_Interface element records_:

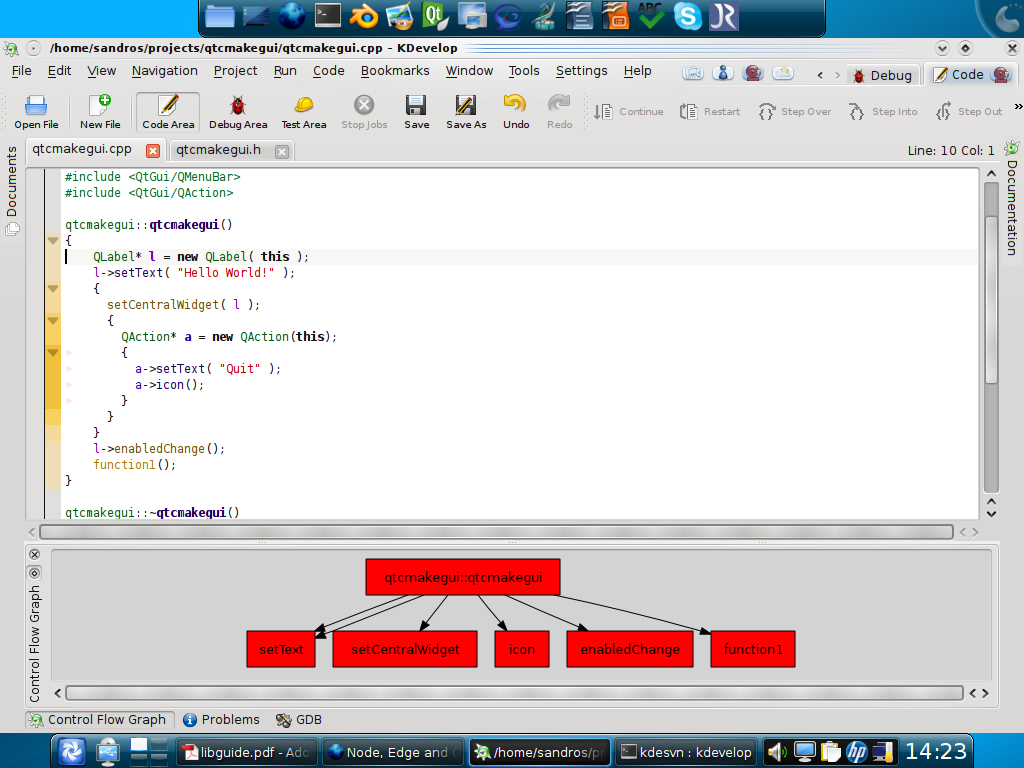
Task: Switch to the Debug perspective button
Action: pos(883,75)
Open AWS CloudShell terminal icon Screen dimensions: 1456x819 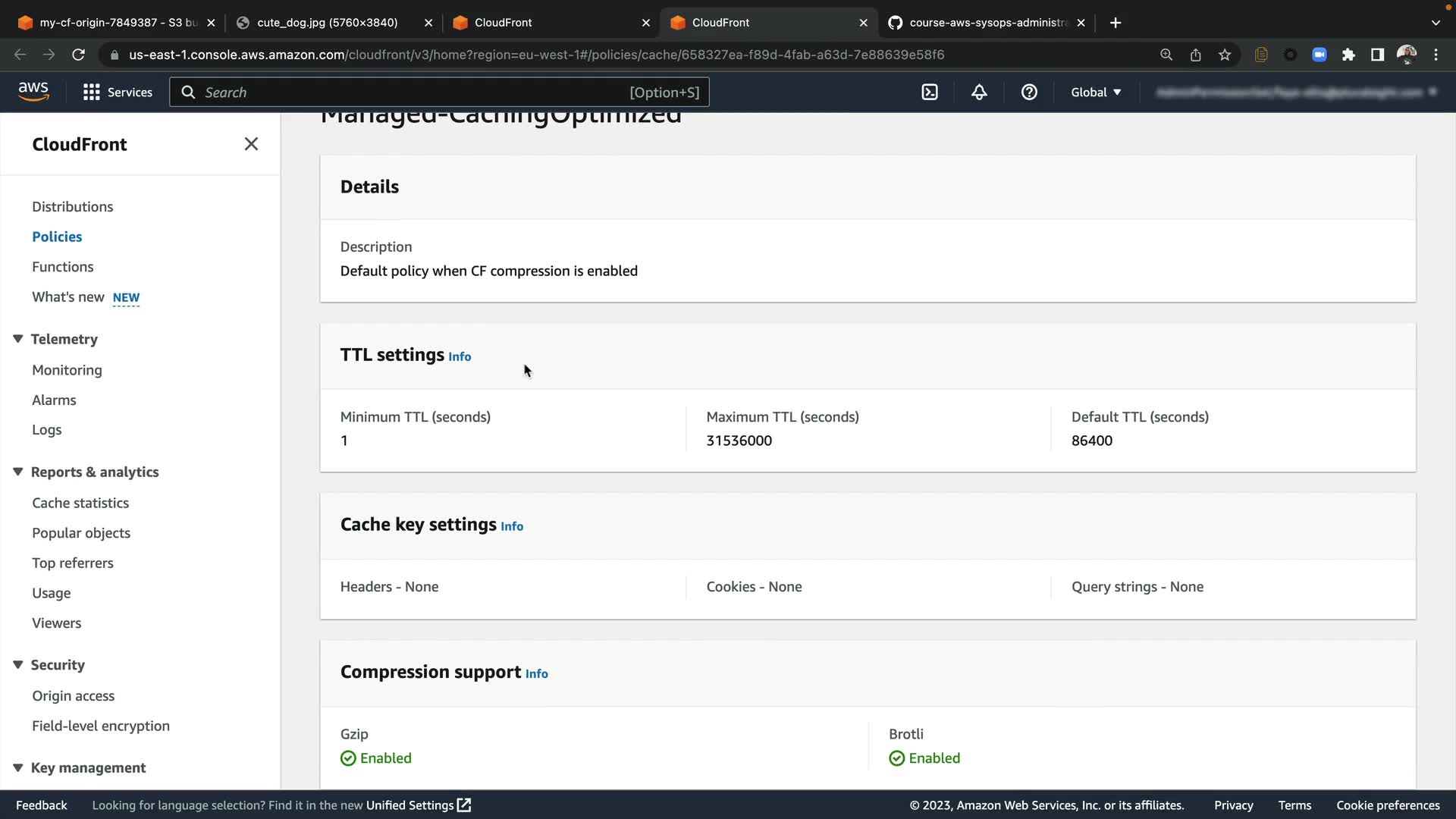tap(930, 92)
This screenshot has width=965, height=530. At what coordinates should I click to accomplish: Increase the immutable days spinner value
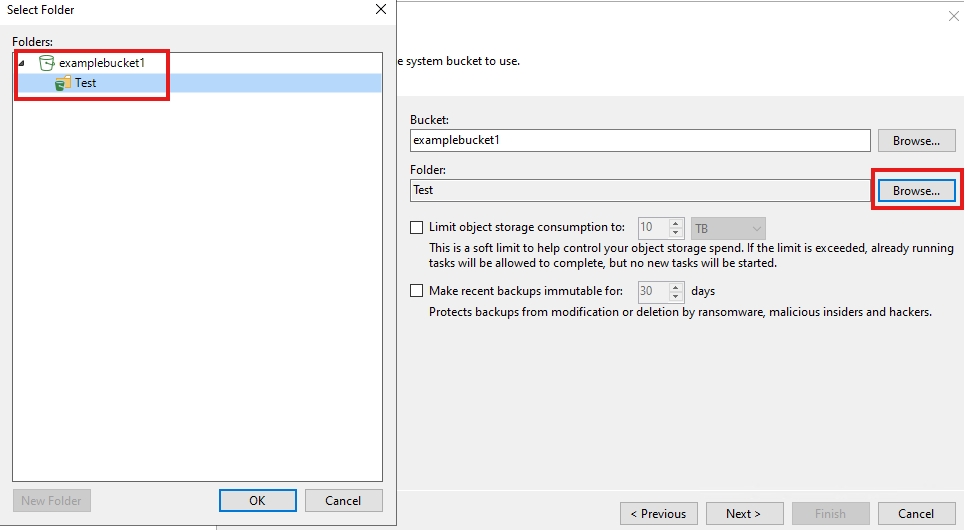[x=676, y=287]

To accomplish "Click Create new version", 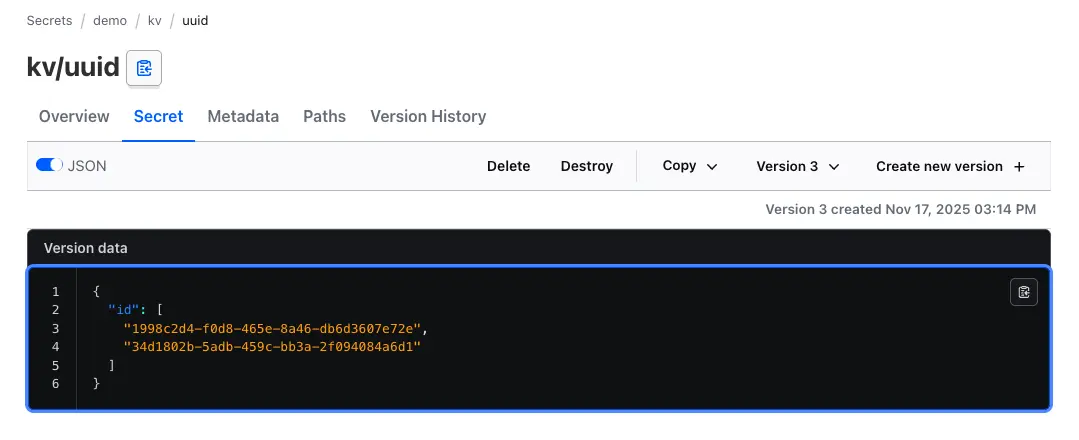I will pyautogui.click(x=939, y=166).

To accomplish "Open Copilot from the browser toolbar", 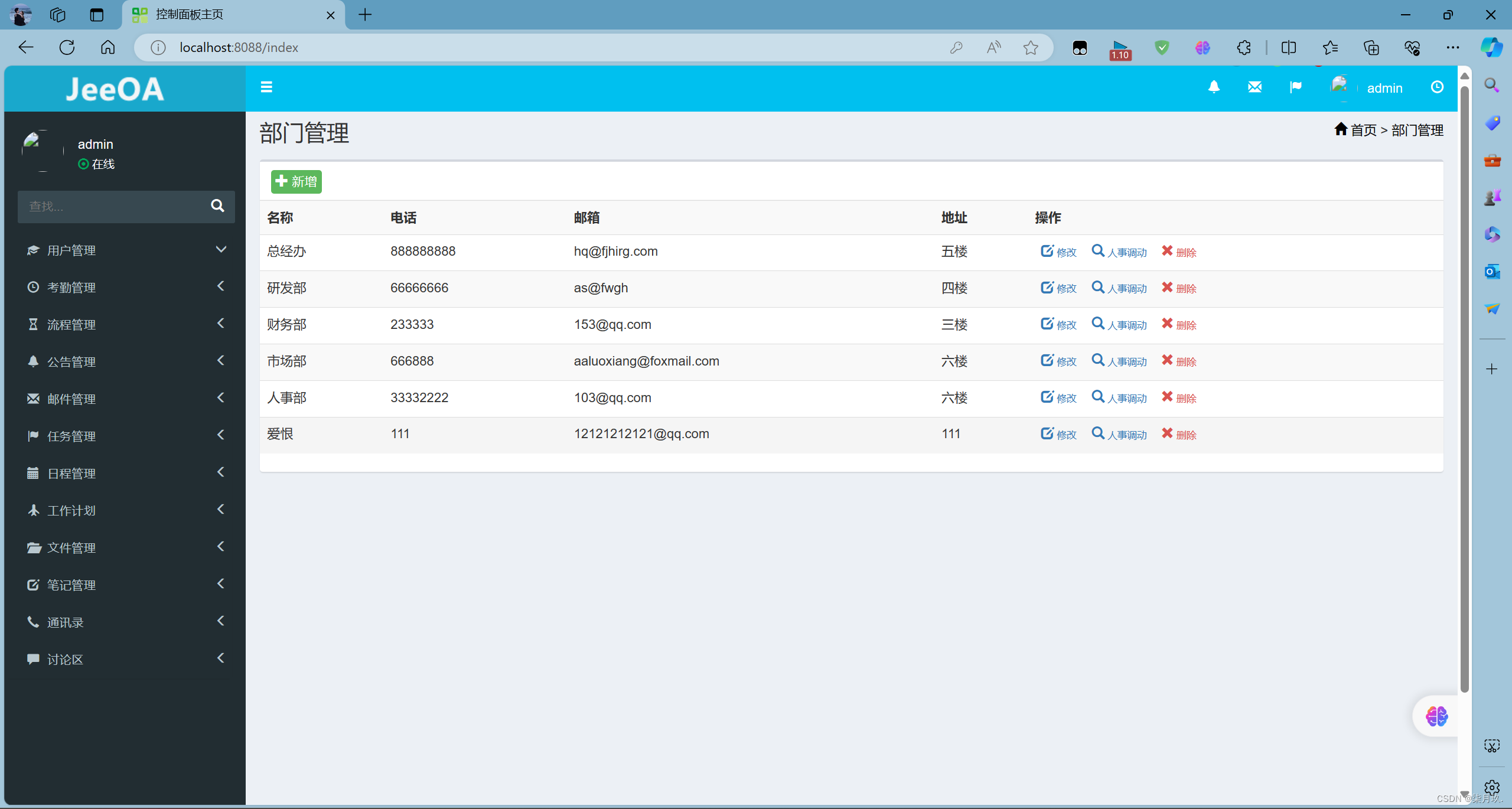I will pos(1492,47).
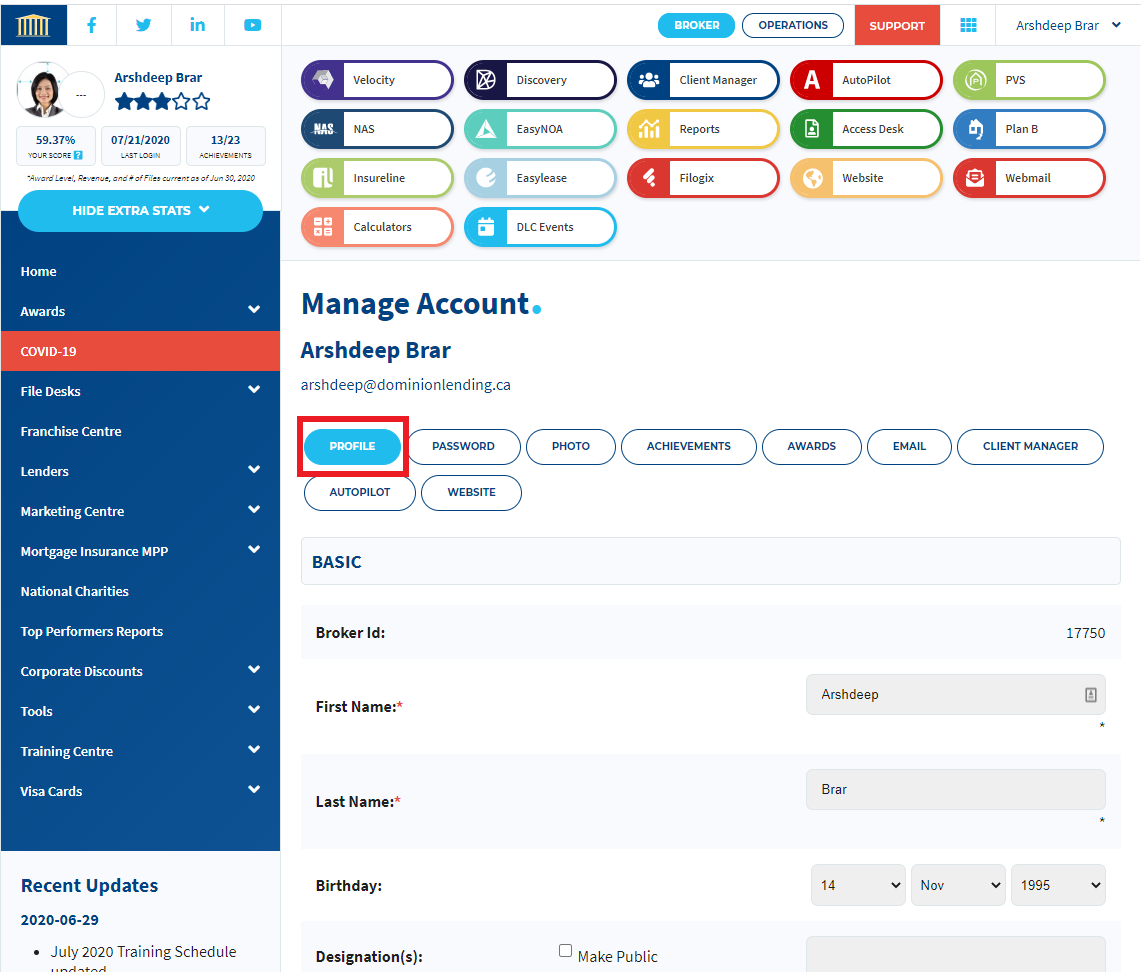Select the Achievements tab
1141x972 pixels.
click(x=688, y=447)
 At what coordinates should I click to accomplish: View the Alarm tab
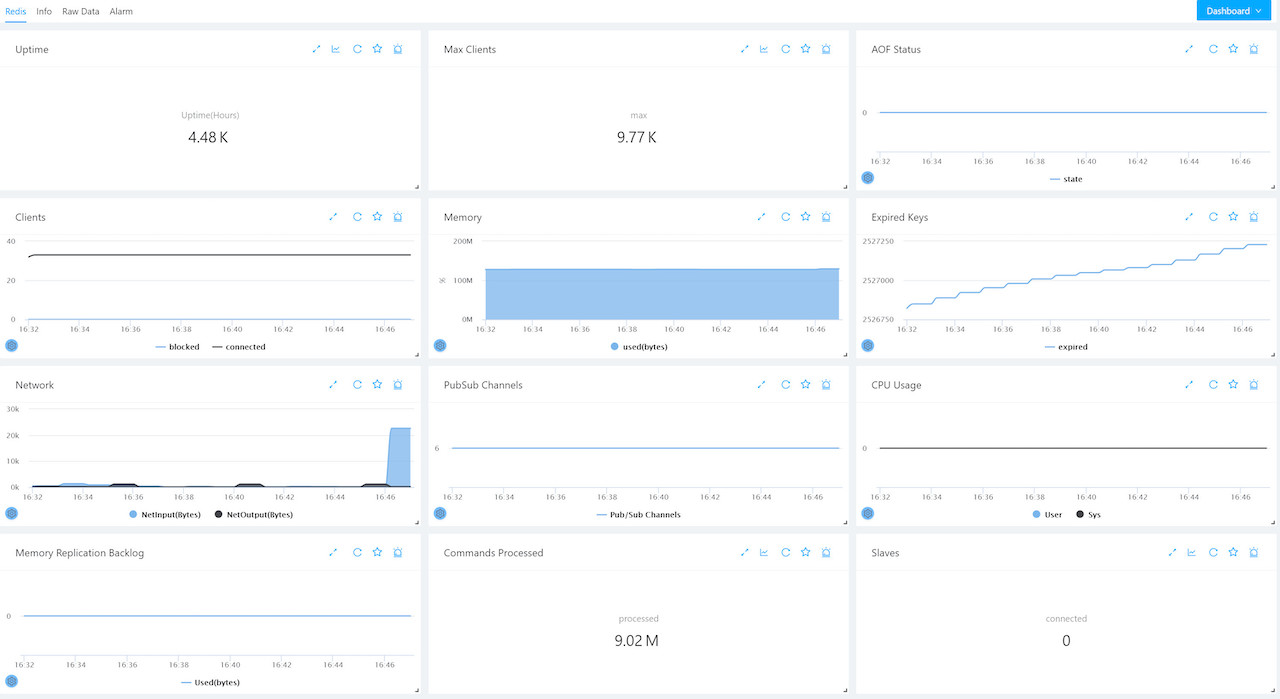tap(121, 11)
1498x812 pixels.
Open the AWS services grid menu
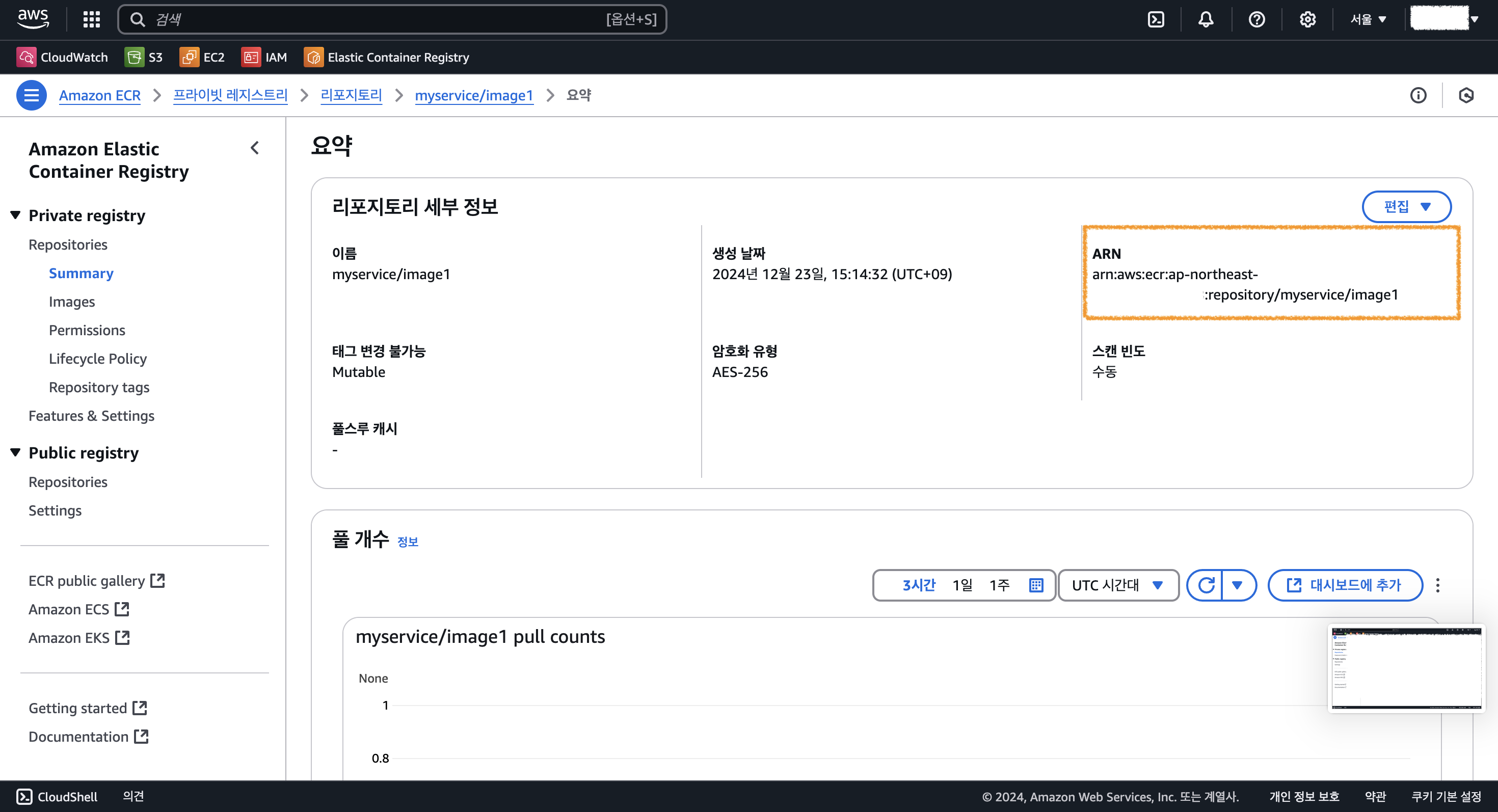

_REQUIREMENT_:
From the material above, copy out every line containing the string "should", matching case exactly.

_RESULT OF THE EXERCISE_:
This screenshot has width=965, height=530. At what coordinates should I click to accomplish: Increase the immutable days spinner value
 At what coordinates should I click to accomplish: View the Alarm tab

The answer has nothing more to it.